[Task]
Render as a numbered list the items starting with the line containing "Given: Click the" and going on through the end of the items, omitting blank lines.

[Provided entries]

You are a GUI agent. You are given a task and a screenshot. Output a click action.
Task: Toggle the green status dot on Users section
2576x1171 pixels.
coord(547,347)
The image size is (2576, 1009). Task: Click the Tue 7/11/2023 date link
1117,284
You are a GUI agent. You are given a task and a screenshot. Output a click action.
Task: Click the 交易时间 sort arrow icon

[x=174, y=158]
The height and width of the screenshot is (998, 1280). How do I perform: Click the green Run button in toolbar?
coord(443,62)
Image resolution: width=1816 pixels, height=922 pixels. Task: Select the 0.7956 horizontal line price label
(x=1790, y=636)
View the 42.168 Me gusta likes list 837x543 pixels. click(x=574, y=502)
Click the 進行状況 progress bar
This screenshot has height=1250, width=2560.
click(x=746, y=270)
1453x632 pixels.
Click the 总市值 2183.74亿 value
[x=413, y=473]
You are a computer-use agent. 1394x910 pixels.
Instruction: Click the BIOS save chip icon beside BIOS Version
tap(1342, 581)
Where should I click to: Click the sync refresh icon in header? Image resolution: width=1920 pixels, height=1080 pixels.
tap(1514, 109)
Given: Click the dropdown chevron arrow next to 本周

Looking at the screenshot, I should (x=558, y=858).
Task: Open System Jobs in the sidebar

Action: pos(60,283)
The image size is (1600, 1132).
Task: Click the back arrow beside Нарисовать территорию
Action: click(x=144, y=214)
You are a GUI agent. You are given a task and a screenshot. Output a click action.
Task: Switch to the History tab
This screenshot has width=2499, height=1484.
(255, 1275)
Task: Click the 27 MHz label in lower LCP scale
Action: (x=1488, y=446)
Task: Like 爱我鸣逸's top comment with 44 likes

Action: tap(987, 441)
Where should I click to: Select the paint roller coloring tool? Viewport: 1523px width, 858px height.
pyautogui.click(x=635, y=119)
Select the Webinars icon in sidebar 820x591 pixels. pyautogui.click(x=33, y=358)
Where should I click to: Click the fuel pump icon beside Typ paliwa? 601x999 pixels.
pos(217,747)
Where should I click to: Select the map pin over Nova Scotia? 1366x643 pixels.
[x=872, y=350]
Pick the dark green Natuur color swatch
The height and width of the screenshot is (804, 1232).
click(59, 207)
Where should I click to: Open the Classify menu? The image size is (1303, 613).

[Output for this exercise]
1. Given: Click the dropdown chevron arrow next to 本周
2. Looking at the screenshot, I should (x=558, y=858).
3. Task: Open System Jobs in the sidebar
4. Action: pos(60,283)
5. The image size is (1600, 1132).
6. Task: Click the back arrow beside Нарисовать территорию
7. Action: click(x=144, y=214)
8. You are a GUI agent. You are given a task and a screenshot. Output a click action.
9. Task: Switch to the History tab
10. This screenshot has width=2499, height=1484.
11. (255, 1275)
12. Task: Click the 27 MHz label in lower LCP scale
13. Action: (x=1488, y=446)
14. Task: Like 爱我鸣逸's top comment with 44 likes
15. Action: tap(987, 441)
16. Where should I click to: Select the paint roller coloring tool? Viewport: 1523px width, 858px height.
17. pyautogui.click(x=635, y=119)
18. Select the Webinars icon in sidebar 820x591 pixels. pyautogui.click(x=33, y=358)
19. Where should I click to: Click the fuel pump icon beside Typ paliwa? 601x999 pixels.
20. pos(217,747)
21. Where should I click to: Select the map pin over Nova Scotia? 1366x643 pixels.
22. [x=872, y=350]
23. Pick the dark green Natuur color swatch
24. The height and width of the screenshot is (804, 1232).
25. click(59, 207)
26. Where should I click to: Open the Classify menu? The image size is (1303, 613).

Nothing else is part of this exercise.